It seems that, along with grabbing up 3D models, GrabCAD is in the business of grabbing up the top talent in the 3D modeling software industry. They just announced the hire of Blake Courter (LinkedIn), a founder of SpaceClaim (and dear friend) along with Rob Stevens (LinkedIn), a former VP with the likes of Kiva Systems and Backupify. This follows last year’s hire of industry veteran Jon Stevenson and interactive product developer Grant Thomas-Lepore followed by the hire of two SolidWorks developers, Dan Dignam and Stuart Reid. What does it all mean?
A whole lotta developer love
That’s a whole lotta development power behind the community-driven powerhouse that is GrabCAD–and not just any type of software development. All of these hires have the background in developing and deploying 3D modeling software and most of them have knowledge on the inner-working of the 3D software and software kernels that led the companies they came from to great success. In the post about the new hires, Hardi Meybaum, CEO of GrabCAD, says this about meeting Rob, “It was when I was thinking about where to take GrabCAD. I wanted to build a product for engineers and wasn’t so excited about our marketplace model. When I talked to Rob about that, our conversation quickly shifted to the whiteboard where we started to draw different opportunities.”
You’ve seen where some of the development has gone with the shift in model sharing to project collaboration and 3D file viewing. It’s still a great source to find 3D models, but is increasingly turning into a great source to find files to 3D print, work together with people on projects and even holds strong possibilities for companies to connect with users of their products.

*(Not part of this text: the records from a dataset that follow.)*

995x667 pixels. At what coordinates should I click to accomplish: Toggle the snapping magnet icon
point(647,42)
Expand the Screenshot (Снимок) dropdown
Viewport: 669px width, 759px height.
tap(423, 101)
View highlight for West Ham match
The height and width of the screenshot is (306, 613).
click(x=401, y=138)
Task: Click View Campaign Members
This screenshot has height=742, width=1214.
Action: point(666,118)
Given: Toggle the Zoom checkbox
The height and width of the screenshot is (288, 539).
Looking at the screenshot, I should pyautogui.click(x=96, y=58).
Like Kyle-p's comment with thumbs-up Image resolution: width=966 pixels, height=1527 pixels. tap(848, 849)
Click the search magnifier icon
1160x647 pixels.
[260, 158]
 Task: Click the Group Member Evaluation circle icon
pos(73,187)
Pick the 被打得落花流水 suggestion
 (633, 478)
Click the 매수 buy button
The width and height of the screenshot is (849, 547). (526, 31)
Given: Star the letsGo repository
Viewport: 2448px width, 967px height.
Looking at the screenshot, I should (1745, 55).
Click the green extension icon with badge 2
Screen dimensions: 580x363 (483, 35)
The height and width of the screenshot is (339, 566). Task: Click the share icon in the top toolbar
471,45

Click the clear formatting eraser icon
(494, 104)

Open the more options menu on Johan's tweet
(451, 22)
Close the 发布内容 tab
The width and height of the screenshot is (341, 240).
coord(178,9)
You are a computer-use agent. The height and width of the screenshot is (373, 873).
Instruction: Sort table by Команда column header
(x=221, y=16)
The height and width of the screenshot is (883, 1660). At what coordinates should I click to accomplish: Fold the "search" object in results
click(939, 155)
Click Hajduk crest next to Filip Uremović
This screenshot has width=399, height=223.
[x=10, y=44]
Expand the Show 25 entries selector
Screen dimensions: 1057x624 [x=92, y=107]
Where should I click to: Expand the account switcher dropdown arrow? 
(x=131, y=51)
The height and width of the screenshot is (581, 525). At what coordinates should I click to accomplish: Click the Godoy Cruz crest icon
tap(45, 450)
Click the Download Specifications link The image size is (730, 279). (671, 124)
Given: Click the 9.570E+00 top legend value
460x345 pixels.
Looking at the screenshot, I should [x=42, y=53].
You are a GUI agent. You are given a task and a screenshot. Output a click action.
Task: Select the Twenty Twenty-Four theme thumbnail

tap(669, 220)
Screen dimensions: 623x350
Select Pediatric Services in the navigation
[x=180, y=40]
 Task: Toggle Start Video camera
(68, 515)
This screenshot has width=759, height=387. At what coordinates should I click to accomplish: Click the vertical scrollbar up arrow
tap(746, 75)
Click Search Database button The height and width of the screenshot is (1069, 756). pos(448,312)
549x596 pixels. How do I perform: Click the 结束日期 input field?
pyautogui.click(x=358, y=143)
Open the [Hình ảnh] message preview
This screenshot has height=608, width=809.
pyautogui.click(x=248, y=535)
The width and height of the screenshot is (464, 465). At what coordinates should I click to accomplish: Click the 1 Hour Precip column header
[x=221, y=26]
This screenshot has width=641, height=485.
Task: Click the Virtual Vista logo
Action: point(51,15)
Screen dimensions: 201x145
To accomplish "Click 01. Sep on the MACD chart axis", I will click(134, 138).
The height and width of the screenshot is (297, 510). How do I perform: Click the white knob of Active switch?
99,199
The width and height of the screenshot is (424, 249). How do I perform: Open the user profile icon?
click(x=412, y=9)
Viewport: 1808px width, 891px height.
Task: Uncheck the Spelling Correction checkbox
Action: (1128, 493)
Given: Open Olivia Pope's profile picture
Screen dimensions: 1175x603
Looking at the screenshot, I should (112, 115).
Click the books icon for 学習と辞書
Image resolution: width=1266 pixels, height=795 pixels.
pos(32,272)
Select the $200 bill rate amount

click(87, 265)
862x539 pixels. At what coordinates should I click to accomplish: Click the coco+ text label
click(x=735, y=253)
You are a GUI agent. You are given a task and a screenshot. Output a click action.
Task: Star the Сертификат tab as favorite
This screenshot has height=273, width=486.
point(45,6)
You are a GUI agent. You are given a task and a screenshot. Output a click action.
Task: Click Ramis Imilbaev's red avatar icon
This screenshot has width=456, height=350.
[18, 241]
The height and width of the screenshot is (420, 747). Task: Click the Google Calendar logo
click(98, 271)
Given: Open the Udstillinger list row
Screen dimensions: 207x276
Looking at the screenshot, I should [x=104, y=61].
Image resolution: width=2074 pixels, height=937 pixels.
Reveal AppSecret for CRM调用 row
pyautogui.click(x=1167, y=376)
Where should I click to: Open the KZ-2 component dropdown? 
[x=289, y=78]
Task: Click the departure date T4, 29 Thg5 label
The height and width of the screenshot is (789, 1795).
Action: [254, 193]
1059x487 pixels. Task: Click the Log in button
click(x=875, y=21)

All of this, along with the massive number of engineers and designers, makes for an interesting mix of attributes that would certainly be attractive to companies in the business of acquisitions. But with that, a solid revenue model is needed. GrabCAD has the foundation for introducing various platforms from subscription-based to freemium models that would fit the typical structure of a model share or project collaboration site. However, if Hardi’s statement on not being ‘excited about our marketplace model’ reveals anything, it’s that GrabCAD is aiming at being anything but typical, that they’re being very judicious about the money-producing product they announce and bringing on a lot of development to make it happen. By the way, they’re hiring a Senior Developer.
Your thoughts? Where is GrabCAD headed?